The de-identified, post-mortem tissues were sourced from the Neurodegenerative Disease Brain Bank at University of California at San Francisco (UCSF; https://memory.ucsf.edu/neurodegenerative-disease-brain-bank). Samples for immunofluorescence were formalin fixed paraffin embedded and cut at 8μm. Slides were deparaffinized and subjected to hydrolytic autoclaving at 121 °C for 10 min in citrate buffer (Sigma, C9999).

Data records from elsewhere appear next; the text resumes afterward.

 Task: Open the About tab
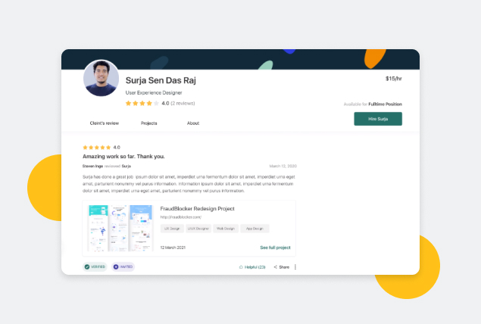(193, 123)
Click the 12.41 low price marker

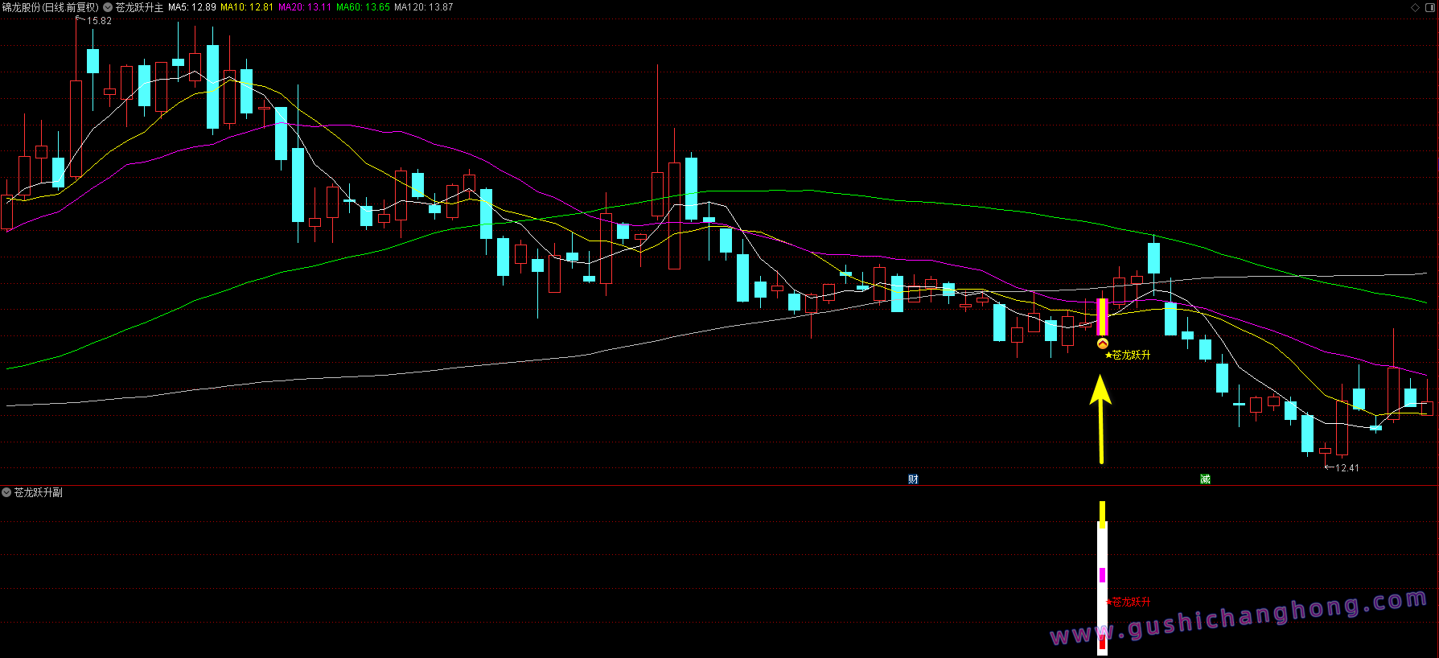pyautogui.click(x=1346, y=467)
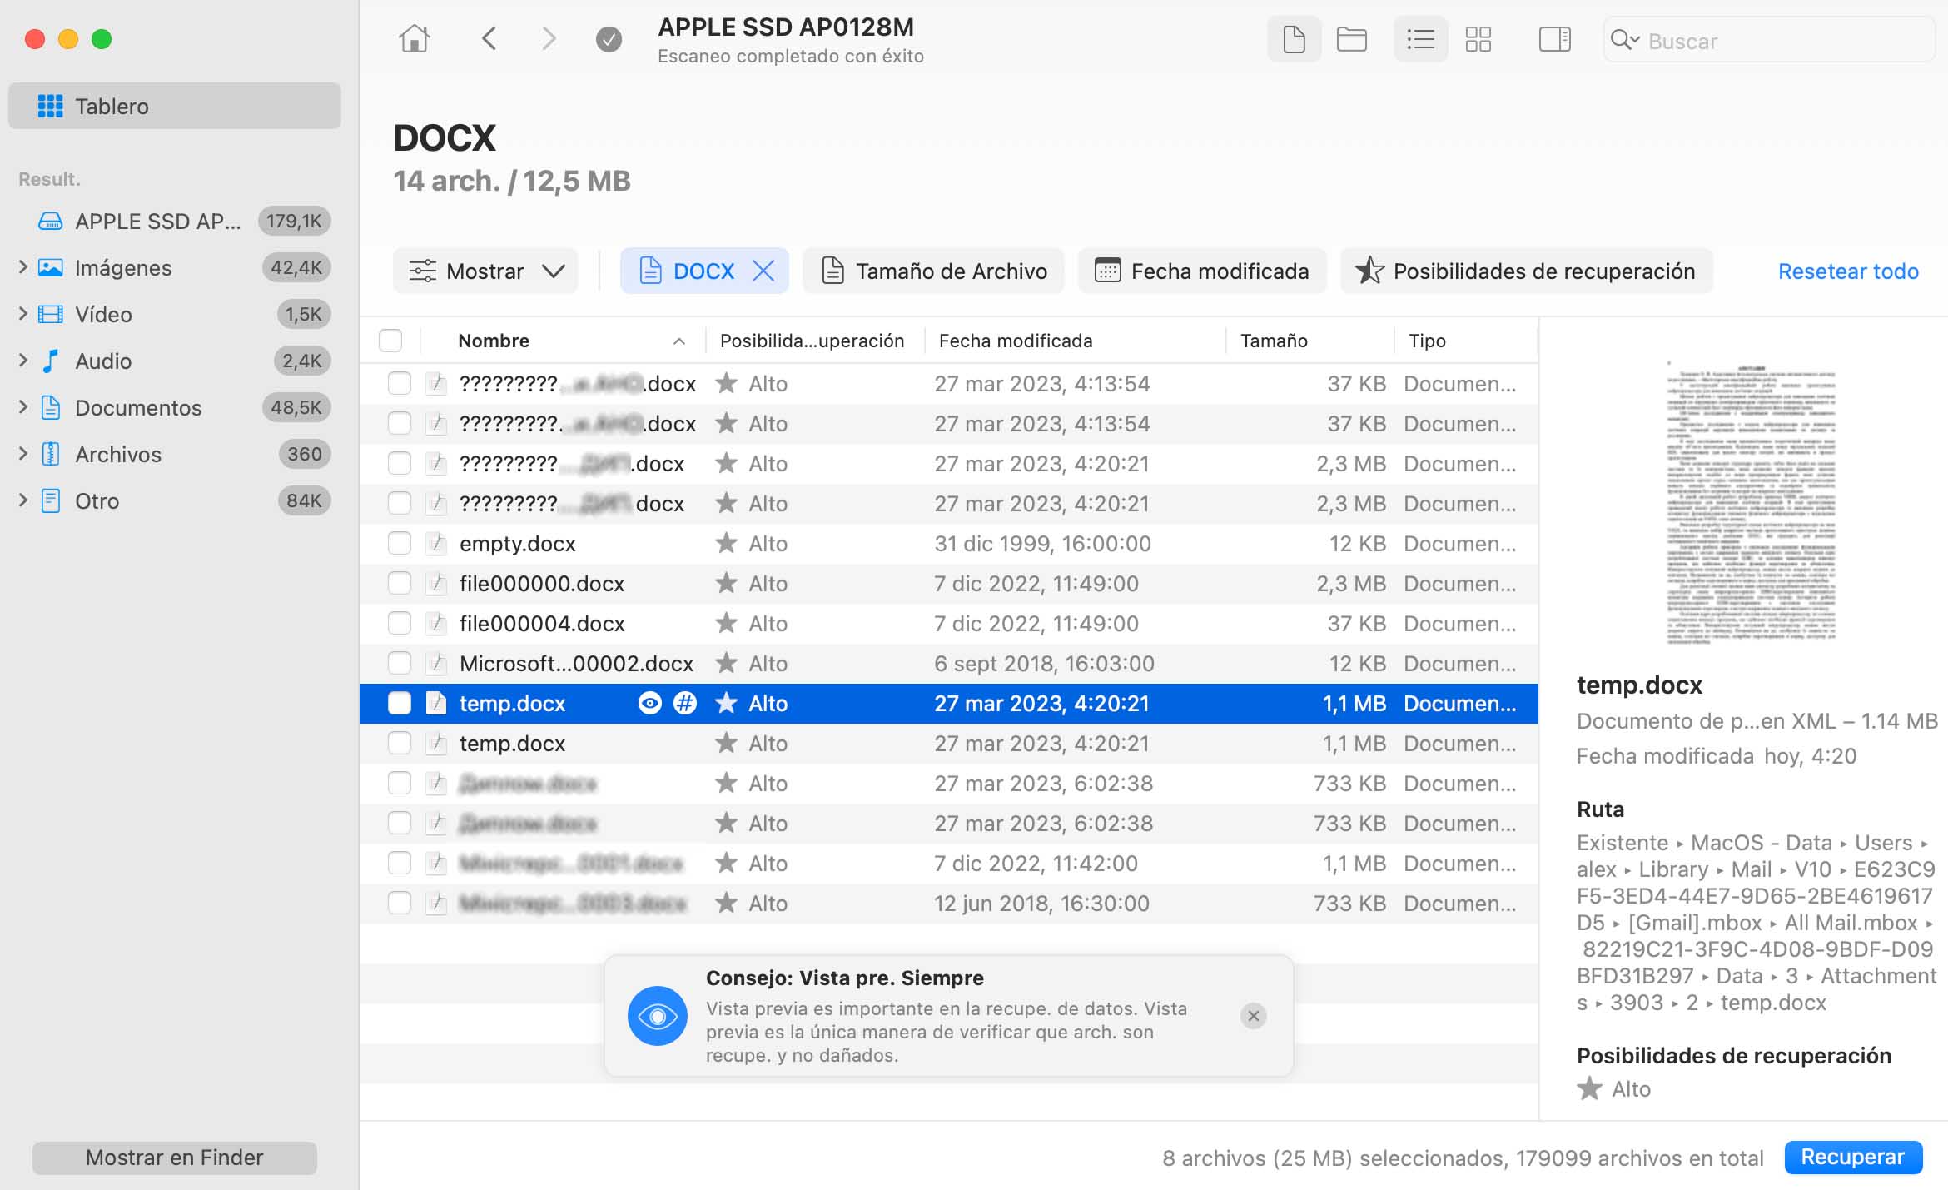Toggle the select-all checkbox in the header
Viewport: 1948px width, 1190px height.
click(x=390, y=341)
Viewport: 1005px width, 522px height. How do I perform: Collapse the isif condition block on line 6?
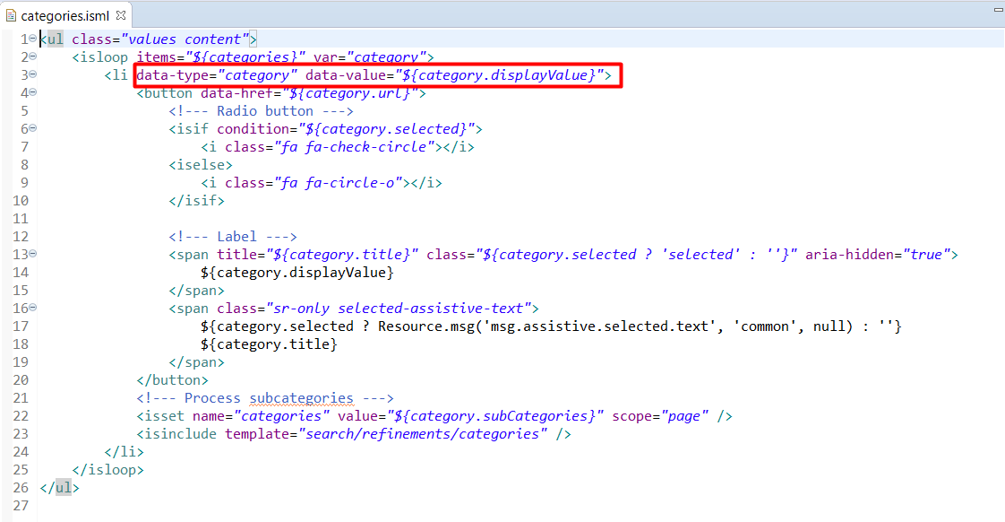click(x=32, y=128)
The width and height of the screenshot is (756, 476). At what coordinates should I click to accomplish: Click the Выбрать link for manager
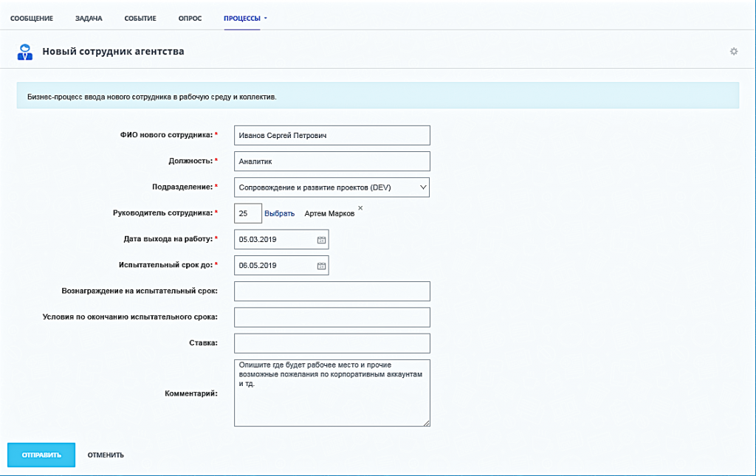(x=279, y=214)
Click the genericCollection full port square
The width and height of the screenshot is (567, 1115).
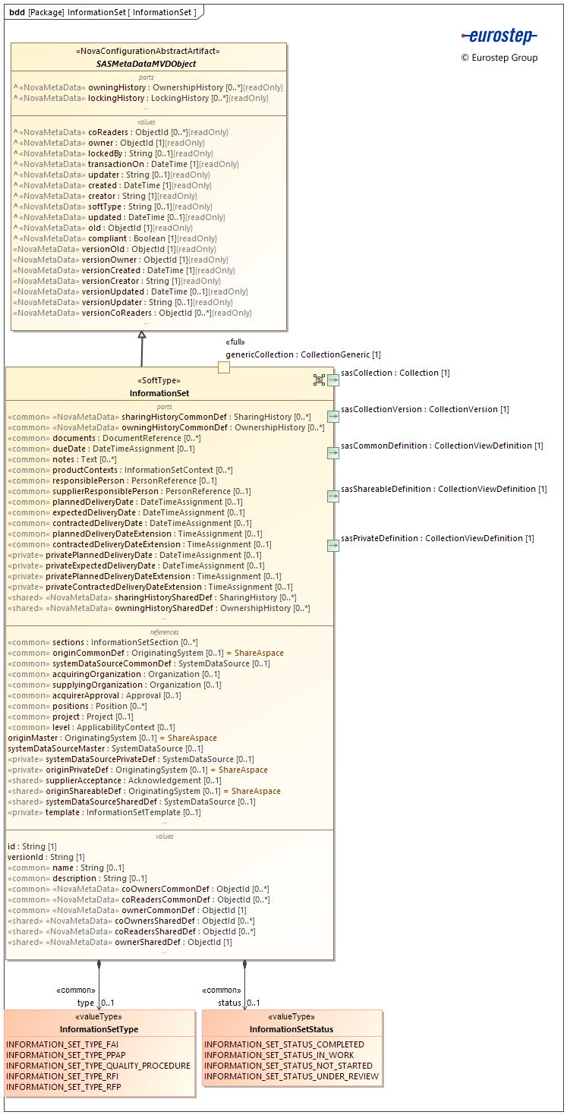point(223,367)
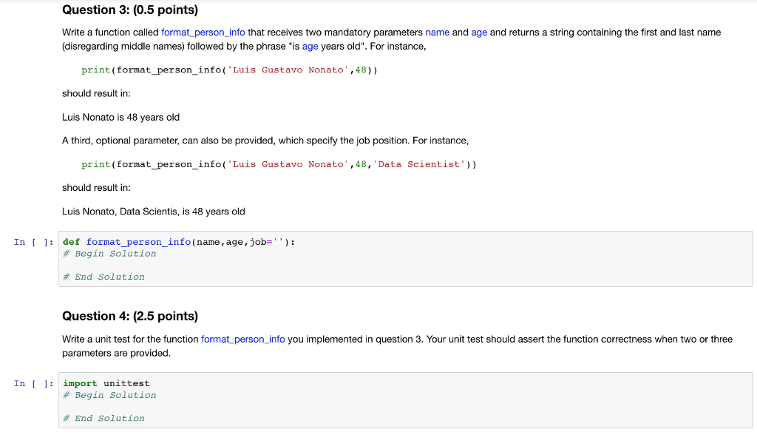This screenshot has width=757, height=435.
Task: Click the # End Solution comment in Question 4 cell
Action: (x=103, y=418)
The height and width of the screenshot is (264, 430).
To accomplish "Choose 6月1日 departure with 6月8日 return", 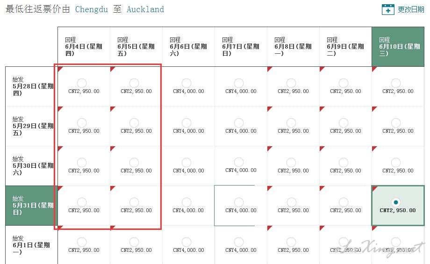I will tap(291, 242).
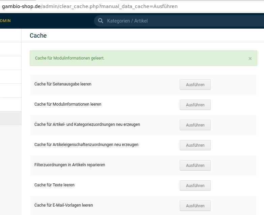The width and height of the screenshot is (264, 215).
Task: Run Artikeleigenschaftenzuordnungen cache rebuild
Action: (x=195, y=145)
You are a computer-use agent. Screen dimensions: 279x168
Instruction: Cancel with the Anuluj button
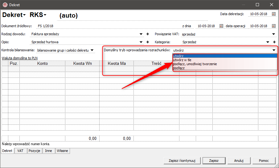pyautogui.click(x=239, y=161)
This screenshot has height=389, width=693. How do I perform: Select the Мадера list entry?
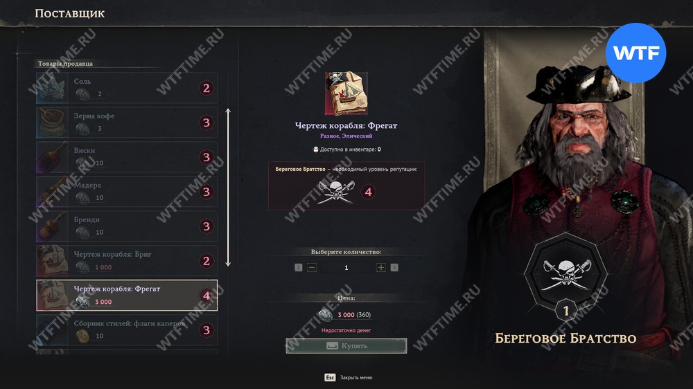click(x=127, y=192)
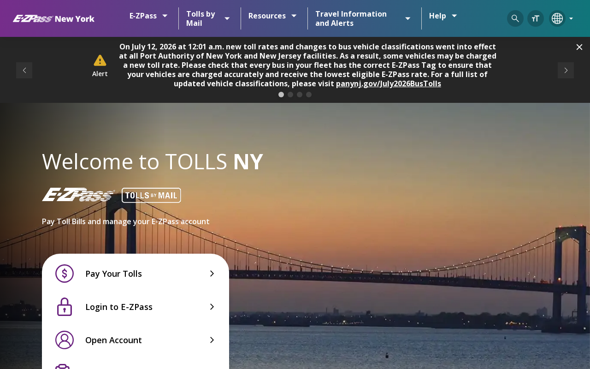Dismiss the alert banner with X
This screenshot has height=369, width=590.
(579, 47)
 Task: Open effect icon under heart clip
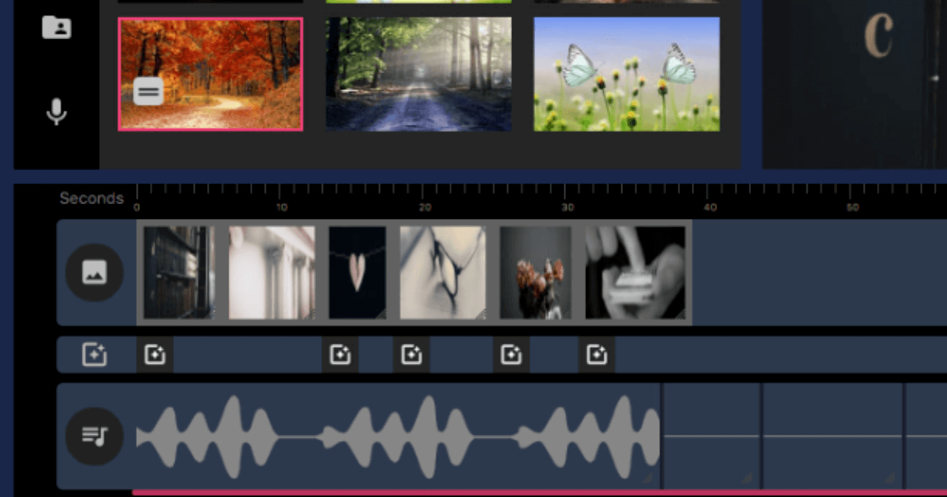340,355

Following blocking with 10% normal goat serum (Vector laboratories, S-1000), sections were incubated with primary antibodies, tau pS416 (Cell Signaling, 15013) 1:200 and tauC3 (Millipore, MAB5430) 1:250, overnight at room temp. After washing, sections were incubated in secondary antibodies Alexa Fluor goat anti rabbit 488 (Thermo Fisher A11008) and Alexa Fluor goat anti mouse 647 (Thermo Fisher A21235) both 1:500 for 120 minutes at room temp. Sections were then washed and incubated in Hoechst (Life Technologies H3570) 1:5000 for 10 minutes and then rinsed with DI water and coverslipped using Permafluor aqueous mounting medium (Thermo Scientific, TA030FM). Slides were imaged using the Zeiss AxioScan.Z1. Digital images were analyzed using the Zeiss Zen 3.5 (blue edition) Analysis software. To quantify phospho-tau (Ser416) and cleaved tau (tauC3) neuropathology, a pixel intensity threshold was determined using a slide from a clinically diagnosed AD patient with high neuropathologic change and was then applied to all slides. Regions of interest were drawn in the subiculum and the CA1/CA2 of the hippocampus, and the percent area of pixels positive for staining in each region was determined.